В настоящее время вы являетесь свидетелями кризиса общества, которое избавляется от последних остатков старых традиций и уничтожает их. Говоря откровенно, в этом разрушении, в этом отрицании практически нет положительных сторон. Да, это бесспорно ведет к свободе. Но свобода, о которой здесь идет речь, в первую очередь представляет собой отсутствие тех или иных запретов. Это свобода отрицательная и потребительская, обреченная на бесконечную смену предпочтений, приоритетов и мнений. Она никоим образом не определяет движения к новой, подлинной жизни. В то же время в душах молодых она порождает неуверенность и страх, с которыми общество не в состоянии бороться, потому что, кроме ложной жизни, основанной на конкуренции и безудержном стремлении к успеху, больше не может им ничего противопоставить.

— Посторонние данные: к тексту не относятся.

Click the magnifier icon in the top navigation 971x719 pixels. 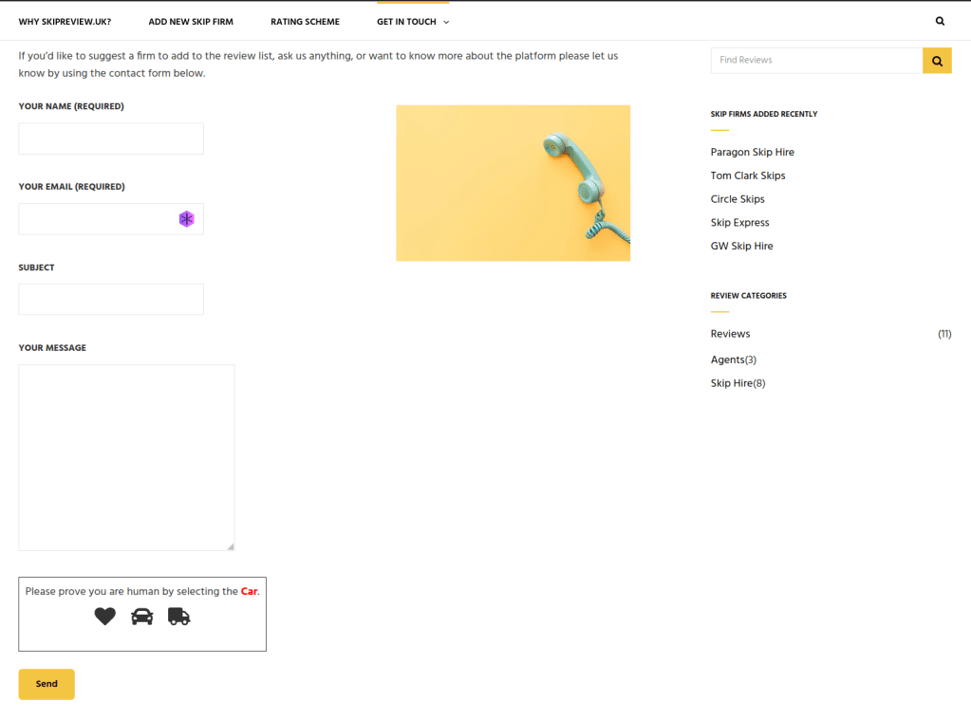pos(940,21)

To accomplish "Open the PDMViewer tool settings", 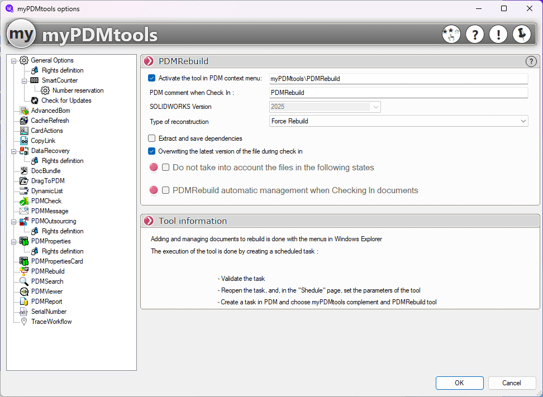I will pyautogui.click(x=46, y=291).
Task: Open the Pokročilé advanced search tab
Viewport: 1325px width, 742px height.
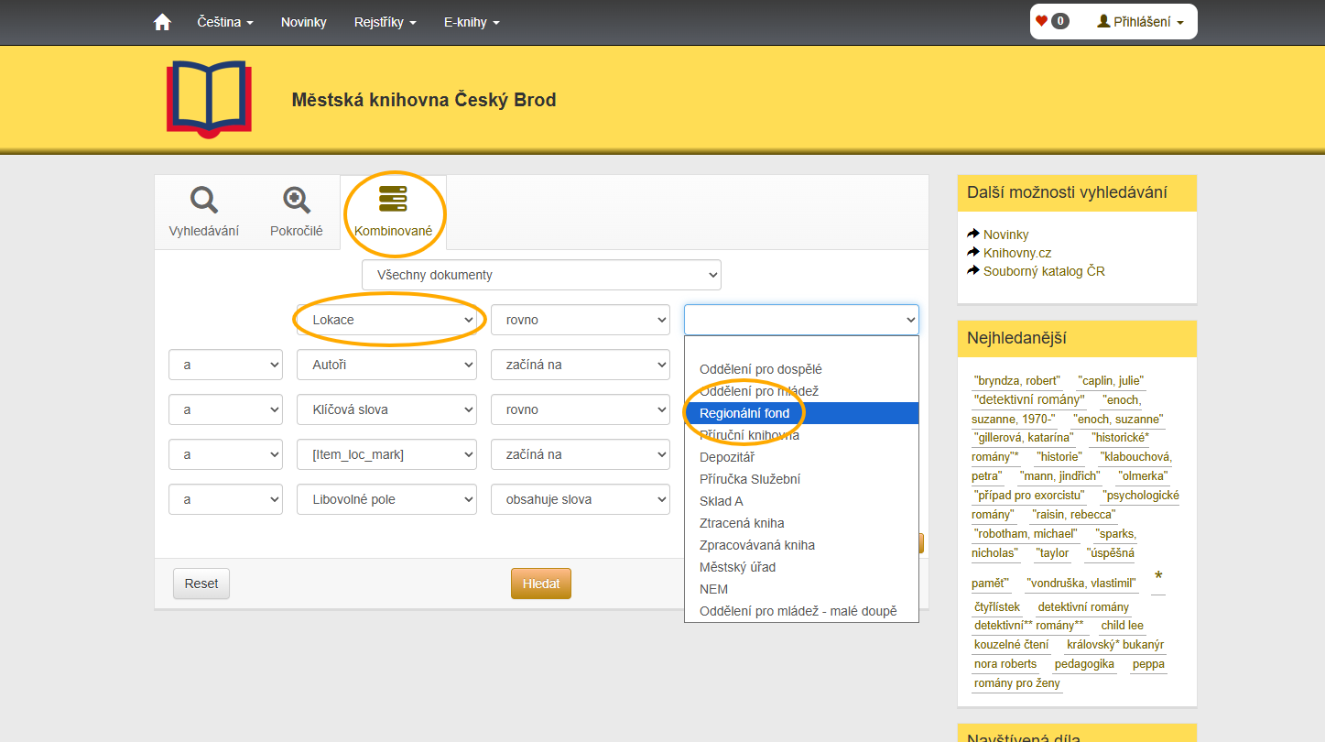Action: (296, 212)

И задачей нового грядущего мира как раз и является свобода нового типа – созидательная и жизнеутверждающая.
По правде говоря, вопрос, решением которого нам всем предстоит заняться, сводится к тому, что ныне мы стали свидетелями отхода от традиций. На наших глазах рушится старый мир кастовых привилегий, передающихся по наследству монархической власти, религиозных обязательств, ритуалов вступления молодежи во взрослую жизнь, покорного и зависимого положения женщин, равно как и резкого, категоричного и в высшей степени значимого с символической точки зрения разделения общества на небольшую кучку власть предержащих и остальную массу народа – крестьянского, рабочего, трудолюбивого, презираемого, без роду без племени. Ничто не в состоянии устоять перед этим неотвратимым поступательным движением, первые признаки которого, надо полагать, появились еще в эпоху Возрождения. Потом оно укрепилось на идеологическом уровне в XVIII веке во времена Просвещения, обрело материальное воплощение после неслыханного технологического развития производства и бесконечного усовершенствования средств транспорта и связи и получило мощный толчок в XIX веке, когда разразилась ожесточенная борьба между капитализмом, постепенно завоевывавшим мир, и коллективистской идеей коммунизма, нащупывавшей свой путь во тьме, совершавшей страшные ошибки, но каждый раз с удивительной стойкостью возрождавшейся. Та самая борьба, которая наложила неизгладимый отпечаток на современный мир и обусловила целый ряд последствий, одним из которых как раз можно считать отход от традиций.